Work instruction
The required output is every line from the one containing "Pick the Title Case radio button" through the last line of the listing below, copied exactly, pictures excluded.

################

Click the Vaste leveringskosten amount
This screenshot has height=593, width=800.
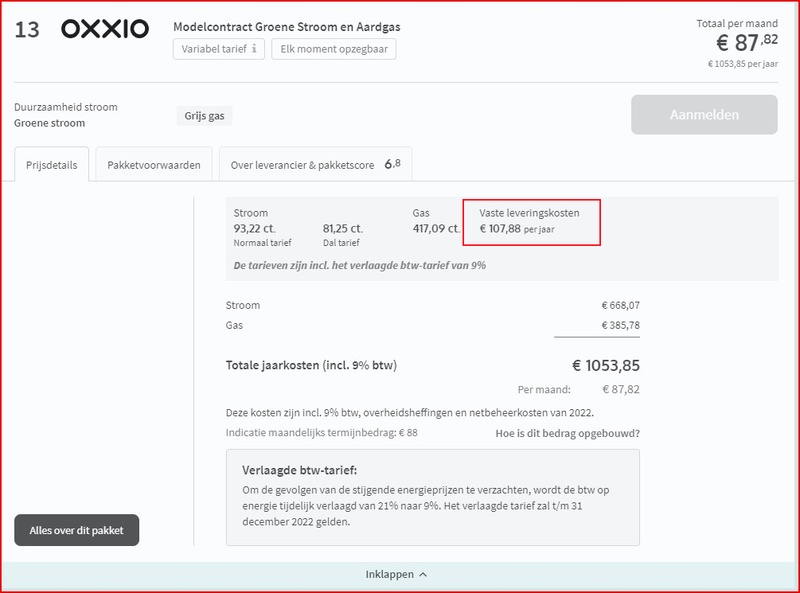[x=501, y=229]
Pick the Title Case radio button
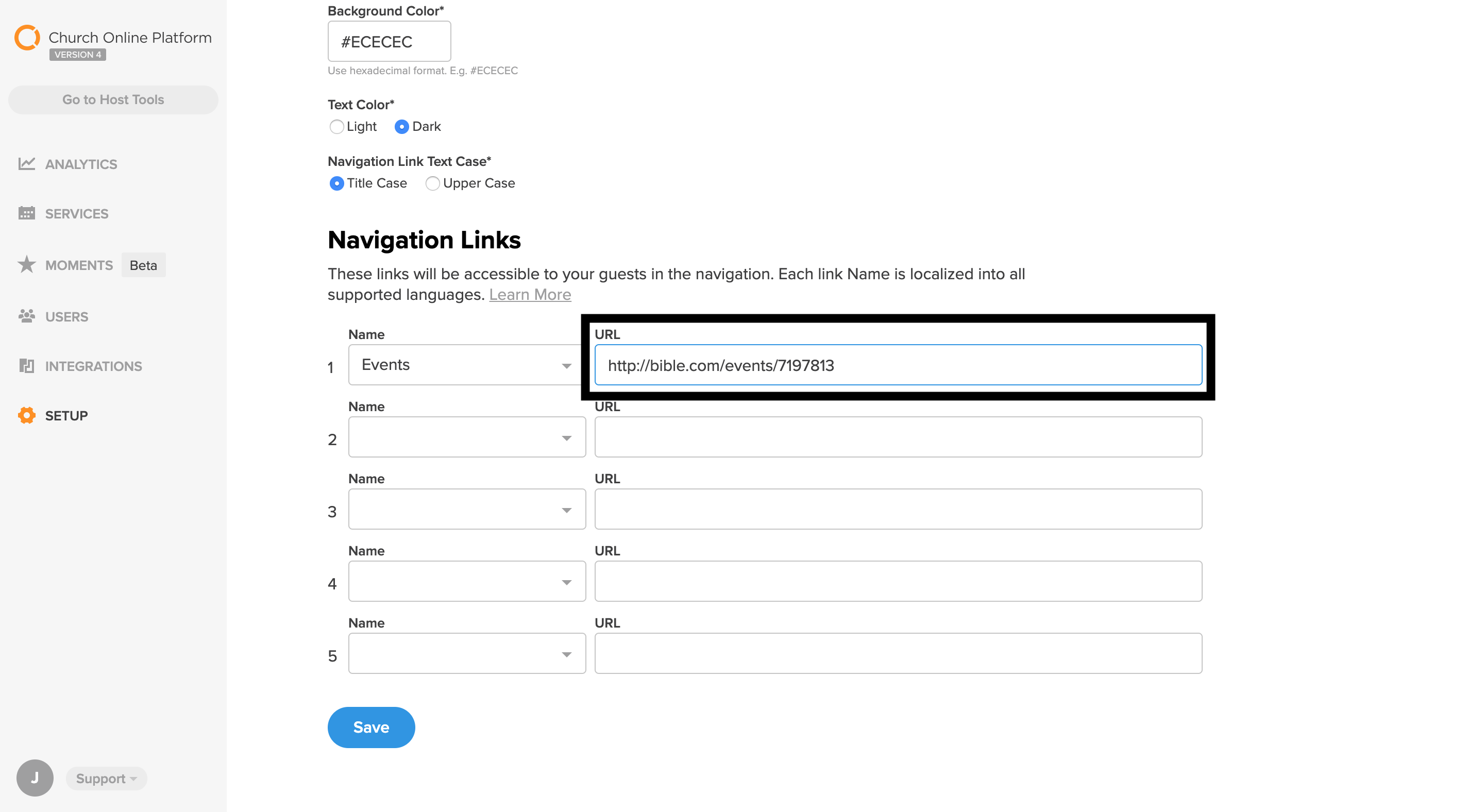The height and width of the screenshot is (812, 1484). (336, 184)
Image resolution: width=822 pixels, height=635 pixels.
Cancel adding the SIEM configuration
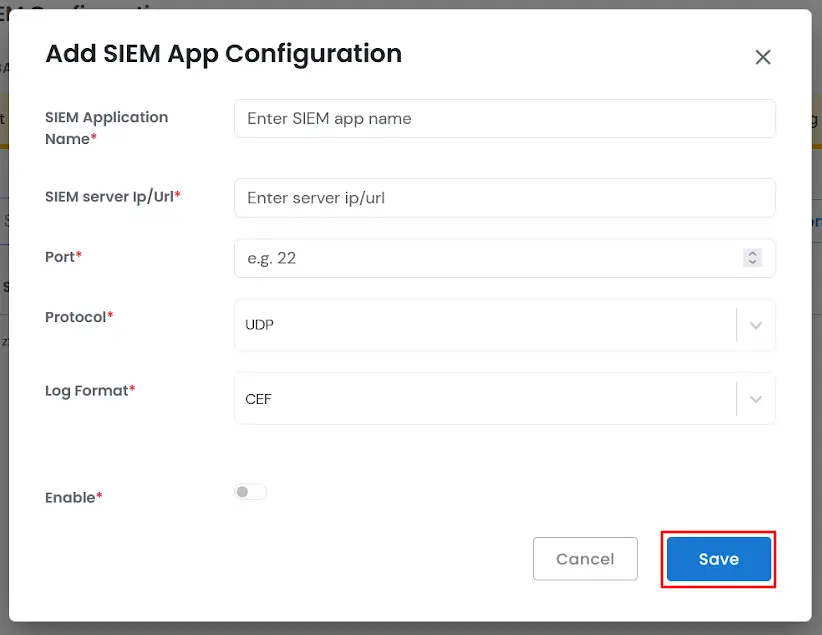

################

Worked solution
Pick the Title Case radio button
The height and width of the screenshot is (812, 1484). (336, 184)
Image resolution: width=822 pixels, height=635 pixels.
Cancel adding the SIEM configuration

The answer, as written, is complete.